Lea Ipi is professor of political theory at the London School of Economics. She identifies as a Kantian Marxist and is a member of the Labour Party. Her major beefs are with liberalism and capitalism.
By Kantian she means Kant’s view that humans are moral agents and we relate to each other as ends in ourselves. By contrast people are unfree under capitalism because they are units of production or sales. I ask would you rather be a rich philistine or a poor artist?
Ipi believes the left is an internationalist movement and all solutions that stop at national borders are flawed. Women’s liberation, for example, frees middle class Western women to work, because immigrant female labour watches their children.
The solution is state care of children, but by who? 86% of UK primary school teachers are female and 76% at all ages. As in the NHS, white British people are over-represented. It seems women look after the kids regardless. Liberation looks like environmentalism in that it’s against more than it’s for.
Church and State
If regions and genders have their own parliaments, what about religions? There is no separation of Church and State in the UK, unlike the US, which is more religious. 20% of Americans with no religion pray daily compared with only 6% of the UK’s Christians.
The challenge is that religions recognise a higher authority than the state. There is no liberationist zeal to extend its reach. There is also no debate about the best outcome and no need for a parliament. But there must be courts to enforce religious laws determined by unelected leaders.
Sharia law has been recognised in the UK since 1982, but has no legal standing and is only for civil issues. Acceptance is voluntary to the degree that peer pressure is optional. If your support system rejects you because you don’t accept its teachings, there are few places to turn.
Form and Substance
Minority rights are mainstream because the left has abandoned its opposition to capitalism. The difference in economics between the UK’s two main parties is a marginal debate about the tax burden. The left needs a rallying cry and minority rights are perfect. The campus protests in the US suggest something similar.
Devolution was recognition of the rights of minorities in an attempt to quieten dissent. It’s a fix in form for an issue of substance. Money is the answer that will not be given. Governments survive because of tax-raising power and a monopoly on violence. Give up either and lose the other. Then there’s nothing.
Some minorities are content with recognition. The gay lobby is one. A study suggests gay men are paid 5% less than heterosexual in the UK, while lesbians are paid 7% more than straight women. There is no equal pay for equal work issue here. Financial comfort douses the desire to fight.

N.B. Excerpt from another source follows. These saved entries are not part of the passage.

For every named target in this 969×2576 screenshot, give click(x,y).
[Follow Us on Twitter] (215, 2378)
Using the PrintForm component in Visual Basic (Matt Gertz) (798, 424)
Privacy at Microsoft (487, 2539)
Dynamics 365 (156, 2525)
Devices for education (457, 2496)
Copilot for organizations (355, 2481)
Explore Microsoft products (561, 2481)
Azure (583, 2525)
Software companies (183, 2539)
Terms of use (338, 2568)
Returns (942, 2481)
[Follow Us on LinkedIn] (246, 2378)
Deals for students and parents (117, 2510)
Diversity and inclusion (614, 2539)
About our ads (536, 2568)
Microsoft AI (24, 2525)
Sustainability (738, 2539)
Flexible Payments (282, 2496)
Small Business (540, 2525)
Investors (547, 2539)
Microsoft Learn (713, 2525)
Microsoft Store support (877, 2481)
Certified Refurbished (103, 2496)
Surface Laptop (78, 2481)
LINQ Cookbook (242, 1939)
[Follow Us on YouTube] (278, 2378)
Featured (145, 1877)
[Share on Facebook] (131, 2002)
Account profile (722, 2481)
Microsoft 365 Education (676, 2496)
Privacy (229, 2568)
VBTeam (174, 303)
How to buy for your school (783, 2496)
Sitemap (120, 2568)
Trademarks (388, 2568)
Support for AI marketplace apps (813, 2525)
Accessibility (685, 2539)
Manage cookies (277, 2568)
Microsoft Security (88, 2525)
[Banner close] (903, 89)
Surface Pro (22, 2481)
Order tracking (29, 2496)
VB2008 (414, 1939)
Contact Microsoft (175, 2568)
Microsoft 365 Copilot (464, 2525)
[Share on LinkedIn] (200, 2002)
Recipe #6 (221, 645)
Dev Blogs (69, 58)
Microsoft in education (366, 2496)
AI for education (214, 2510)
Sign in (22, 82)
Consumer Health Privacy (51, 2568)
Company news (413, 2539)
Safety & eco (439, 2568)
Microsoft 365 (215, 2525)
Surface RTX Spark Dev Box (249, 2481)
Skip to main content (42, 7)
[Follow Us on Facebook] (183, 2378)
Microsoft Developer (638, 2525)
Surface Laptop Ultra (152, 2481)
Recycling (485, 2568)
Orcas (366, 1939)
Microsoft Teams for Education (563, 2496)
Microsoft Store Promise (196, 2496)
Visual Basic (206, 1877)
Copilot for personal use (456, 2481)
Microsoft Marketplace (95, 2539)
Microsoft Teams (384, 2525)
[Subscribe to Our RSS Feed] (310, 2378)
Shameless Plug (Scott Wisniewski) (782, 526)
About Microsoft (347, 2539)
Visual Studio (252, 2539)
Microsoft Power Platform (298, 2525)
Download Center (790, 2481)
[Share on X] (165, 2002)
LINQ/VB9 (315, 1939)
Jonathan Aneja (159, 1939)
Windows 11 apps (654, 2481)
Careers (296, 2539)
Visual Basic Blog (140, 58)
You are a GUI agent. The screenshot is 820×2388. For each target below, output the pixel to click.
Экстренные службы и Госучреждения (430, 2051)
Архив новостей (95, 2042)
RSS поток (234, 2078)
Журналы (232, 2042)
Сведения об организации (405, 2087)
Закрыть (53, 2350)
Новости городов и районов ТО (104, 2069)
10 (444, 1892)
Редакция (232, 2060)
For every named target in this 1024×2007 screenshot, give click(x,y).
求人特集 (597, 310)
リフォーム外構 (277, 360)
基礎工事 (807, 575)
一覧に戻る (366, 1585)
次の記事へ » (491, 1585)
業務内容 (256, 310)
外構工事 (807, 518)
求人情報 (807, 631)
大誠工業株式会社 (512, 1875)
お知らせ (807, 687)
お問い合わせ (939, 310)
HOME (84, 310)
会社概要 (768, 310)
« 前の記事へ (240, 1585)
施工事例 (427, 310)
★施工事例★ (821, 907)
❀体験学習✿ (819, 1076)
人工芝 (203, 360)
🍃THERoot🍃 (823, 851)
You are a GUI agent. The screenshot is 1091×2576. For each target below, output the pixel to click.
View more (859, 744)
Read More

Other minorities desire institutional change. This includes nationalists, liberationists and religious groups. This is a debate about where rights come from. Democracies based on one voice, one vote cannot afford positive discrimination that undermines this principle.
The Silent Majority
It is much easier to be against than for something. Minority parliaments might ban drinking alcohol but must enforce it. London prevents drinking on the tube because the police report to City Hall. It’s hard to see a parliament of the poor, of women, or LGBTQIA+ having an army.
The politics of cause plays an important role uniting opposition to government. These coalitions breakdown when asked to be for rather than against. The marriage of convenience between Scottish nationalists and Greens is over, while gay and religious groups will fight forever.
The right often claims to speak for a silent majority. This is the reasonably well off who won’t rock the boat. They are why Cameron thought he’d defeat Brexit. The problem of silence is no one listens, while the people’s leaders assumed they’d win the debate.
As Machiavelli said, a vested interest in the public good is why only the people may be trusted to deliver it. He meant all the people rather than a minority.